That first night features two of my all-time favorite '30s comedies, MIDNIGHT (1939) and EASY LIVING (1937). MIDNIGHT is a gem starring Claudette Colbert, Don Ameche, John Barrymore, and Mary Astor, while the delightful EASY LIVING features Jean Arthur ("Golly!"), Ray Milland, and Edward Arnold; it includes a justly famous brawl in the Automat. I'm hoping to attend so that I can have the opportunity to enjoy these very funny movies in 35mm with an appreciative audience.
Below is the rest of the schedule; links to those films I've reviewed here previously can be found at the hyperlinked titles. The UCLA web pages for each double bill can be found at the hyperlinked dates.
Sunday, November 18th, features two films from 1934: DEATH TAKES A HOLIDAY with Fredric March and Evelyn Venable, and MURDER AT THE VANITIES, with a cast that includes Jack Oakie, Kitty Carlisle, and Duke Ellington.
November 30th features HOLD BACK THE DAWN (1941), which received multiple Oscar nominations but is so difficult to see that I had to resort to YouTube a couple of years ago. It's a superb film which I highly recommend, starring Olivia de Havilland, Charles Boyer, Paulette Goddard, and Rosemary DeCamp.
It's paired with Carole Lombard and Fred MacMurray in SWING HIGH, SWING LOW (1937), which I believe is the only one of their costarring films I haven't seen as yet.

[ACTIVITIES]
A. Print the film schedule text from "Below is the" to "the hyperlinked dates.", keeping every word and mark unchanged.
B. According to the film schedule, where does the famous brawl in EASY LIVING take place?

[RECORDS SHOWN]
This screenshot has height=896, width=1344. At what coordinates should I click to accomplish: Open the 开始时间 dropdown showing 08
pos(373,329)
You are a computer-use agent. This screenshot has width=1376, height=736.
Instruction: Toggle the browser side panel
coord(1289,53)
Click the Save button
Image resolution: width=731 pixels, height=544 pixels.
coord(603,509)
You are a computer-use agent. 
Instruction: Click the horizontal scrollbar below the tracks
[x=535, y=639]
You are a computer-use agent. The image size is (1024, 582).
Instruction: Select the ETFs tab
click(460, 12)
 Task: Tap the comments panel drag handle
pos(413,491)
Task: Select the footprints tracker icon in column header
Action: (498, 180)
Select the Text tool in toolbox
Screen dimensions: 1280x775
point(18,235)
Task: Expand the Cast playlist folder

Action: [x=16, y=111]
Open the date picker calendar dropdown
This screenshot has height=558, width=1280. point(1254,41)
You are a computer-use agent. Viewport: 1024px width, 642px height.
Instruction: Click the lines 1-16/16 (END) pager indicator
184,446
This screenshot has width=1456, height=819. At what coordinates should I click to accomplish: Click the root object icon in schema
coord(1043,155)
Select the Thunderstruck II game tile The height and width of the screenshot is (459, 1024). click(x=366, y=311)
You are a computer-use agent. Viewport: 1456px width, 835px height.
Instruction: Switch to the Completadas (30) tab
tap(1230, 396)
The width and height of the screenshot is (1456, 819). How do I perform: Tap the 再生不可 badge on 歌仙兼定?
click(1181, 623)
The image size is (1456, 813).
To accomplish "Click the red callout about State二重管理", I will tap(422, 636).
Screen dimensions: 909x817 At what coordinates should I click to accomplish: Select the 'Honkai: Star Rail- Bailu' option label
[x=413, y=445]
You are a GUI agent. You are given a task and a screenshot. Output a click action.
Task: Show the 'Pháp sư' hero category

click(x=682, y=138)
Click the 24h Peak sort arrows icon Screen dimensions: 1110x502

[SOLUTIONS FOR EACH TASK]
A.
Below is the rest of the schedule; links to those films I've reviewed here previously can be found at the hyperlinked titles. The UCLA web pages for each double bill can be found at the hyperlinked dates.

B. In the Automat.